Task details ->
Retype the passage below on New Zealand's quarantine lottery and the Omicron risk, word for word and in full.

Excerpted passage ->
*** Block opens ***

The next lottery will be held on 6 January.
A man in a mask pushes a suitcase trolley at Sydney airport, in front of a sign with silver fern that says: “We’ve missed you”.
The New Zealand government said it could not comment on the legal challenge.
But a spokesperson for the DPMC Covid Group said it recognised people travelling home for Christmas, “and others in Australia who have been waiting to get home” would face further disruptions.
“We are working through the implications for managed isolation and quarantine availability to help people get home as soon as possible,” they said.
When announcing the change, Hipkins said keeping hotel quarantine and the lottery in place until the end of February “will increase New Zealand’s overall protection and slow Omicron’s eventual spread”.
Birt said the lottery system was affecting the mental health of New Zealanders both inside and outside the country.
“A lot of people have felt really powerless – there’s nothing they can do,” she said.
“This system exists and it’s damaging them and they just have to kind of survive it.”
The politics of an Omicron outbreak
When New Zealand moved away from its world-famous elimination strategy, it was considered a risk to Ardern politically.
Some commentators in New Zealand wrote about the change feeling like whiplash, others said they were grieving the idea of Covid-zero.
Professor of politics at Massey University Richard Shaw said there was still very little tolerance for increasing case numbers in New Zealand.
He said the political risk an Omicron outbreak would bring was “significant”.
“There has never been widespread subscription to the idea that we should let it rip, and cope with it,” Professor Shaw said.
“And so I think there’s quite a high risk that Omicron gets out, particularly before some of the inequities in the vaccination rollout get mopped up.”
Over the Christmas weekend, New Zealand recorded 126 new cases of Covid-19, significantly down from the height of its Delta outbreak.
New Zealand authorities have indicated it is a matter of time before Omicron breaches the border facilities.

*** Block closes ***

Data shown ->
*** Block opens ***

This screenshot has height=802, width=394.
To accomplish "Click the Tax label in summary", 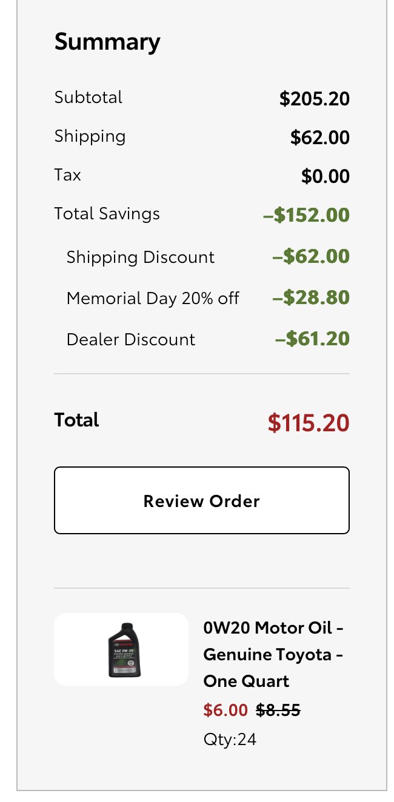I will [67, 175].
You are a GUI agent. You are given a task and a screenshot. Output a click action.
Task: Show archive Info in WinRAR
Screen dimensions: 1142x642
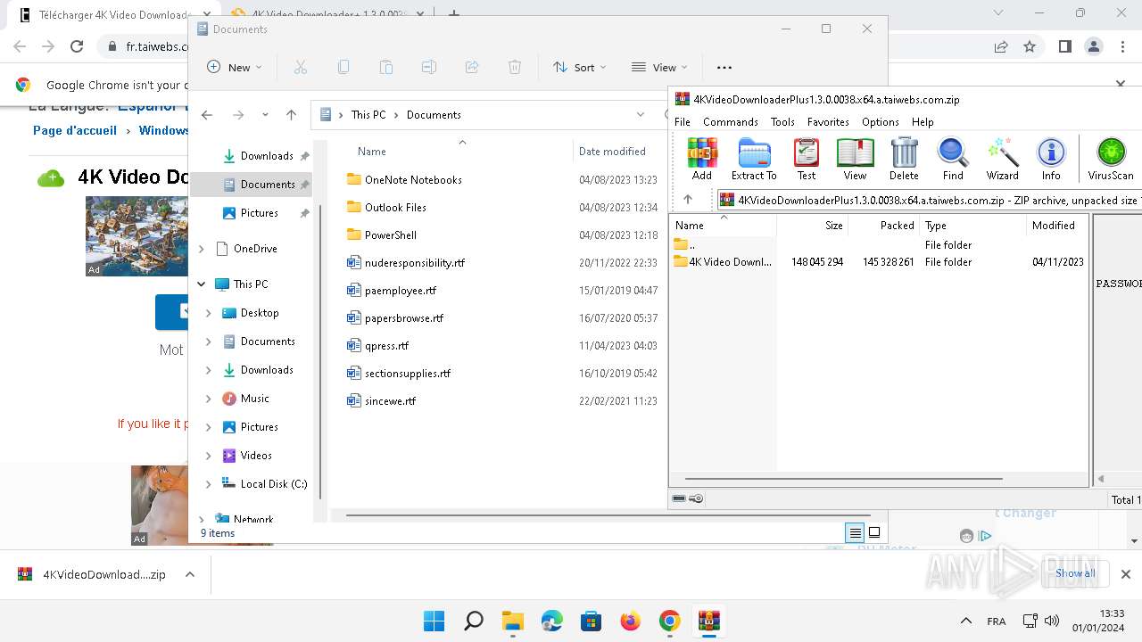coord(1051,160)
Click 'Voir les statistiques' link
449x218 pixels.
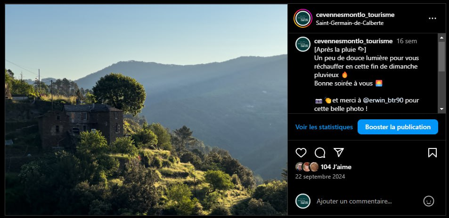coord(324,127)
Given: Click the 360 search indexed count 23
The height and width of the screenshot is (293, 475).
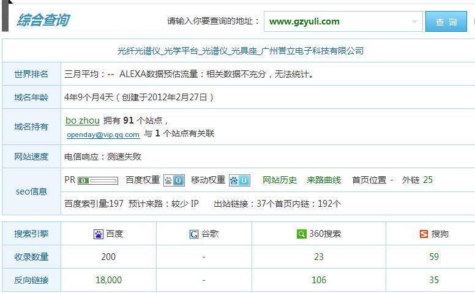Looking at the screenshot, I should click(318, 257).
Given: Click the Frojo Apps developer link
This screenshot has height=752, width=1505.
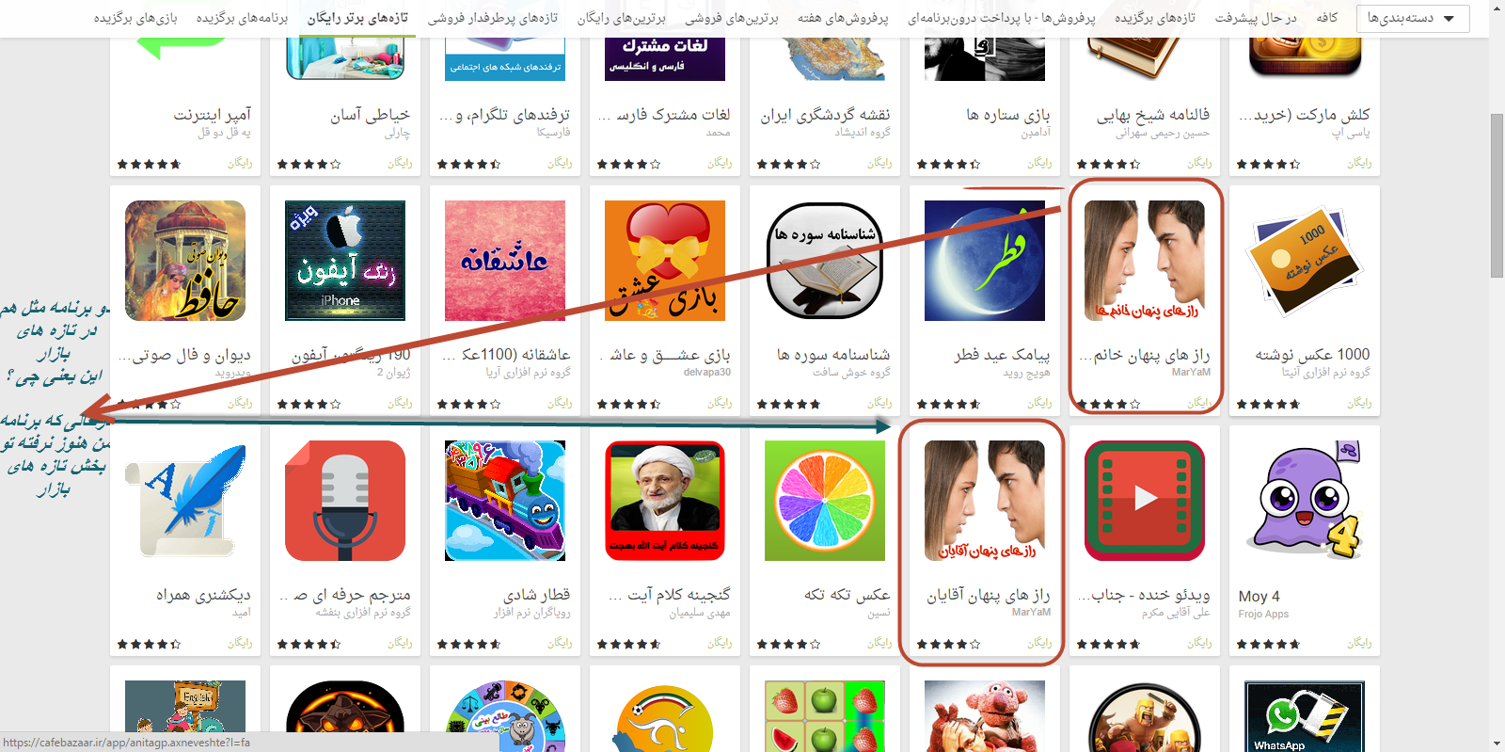Looking at the screenshot, I should (x=1263, y=614).
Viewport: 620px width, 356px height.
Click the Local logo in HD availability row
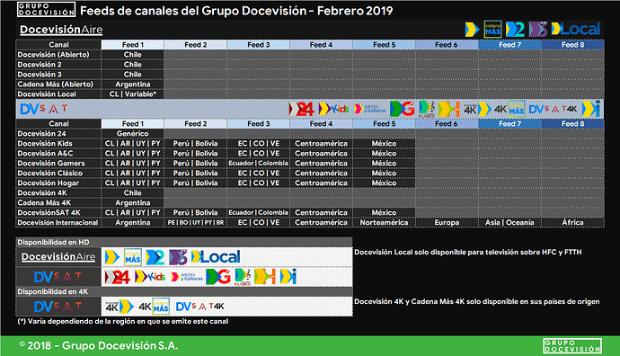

*** Block closes ***

Answer ->
The next lottery will be held on 6 January.
A man in a mask pushes a suitcase trolley at Sydney airport, in front of a sign with silver fern that says: “We’ve missed you”.
The New Zealand government said it could not comment on the legal challenge.
But a spokesperson for the DPMC Covid Group said it recognised people travelling home for Christmas, “and others in Australia who have been waiting to get home” would face further disruptions.
“We are working through the implications for managed isolation and quarantine availability to help people get home as soon as possible,” they said.
When announcing the change, Hipkins said keeping hotel quarantine and the lottery in place until the end of February “will increase New Zealand’s overall protection and slow Omicron’s eventual spread”.
Birt said the lottery system was affecting the mental health of New Zealanders both inside and outside the country.
“A lot of people have felt really powerless – there’s nothing they can do,” she said.
“This system exists and it’s damaging them and they just have to kind of survive it.”
The politics of an Omicron outbreak
When New Zealand moved away from its world-famous elimination strategy, it was considered a risk to Ardern politically.
Some commentators in New Zealand wrote about the change feeling like whiplash, others said they were grieving the idea of Covid-zero.
Professor of politics at Massey University Richard Shaw said there was still very little tolerance for increasing case numbers in New Zealand.
He said the political risk an Omicron outbreak would bring was “significant”.
“There has never been widespread subscription to the idea that we should let it rip, and cope with it,” Professor Shaw said.
“And so I think there’s quite a high risk that Omicron gets out, particularly before some of the inequities in the vaccination rollout get mopped up.”
Over the Christmas weekend, New Zealand recorded 126 new cases of Covid-19, significantly down from the height of its Delta outbreak.
New Zealand authorities have indicated it is a matter of time before Omicron breaches the border facilities.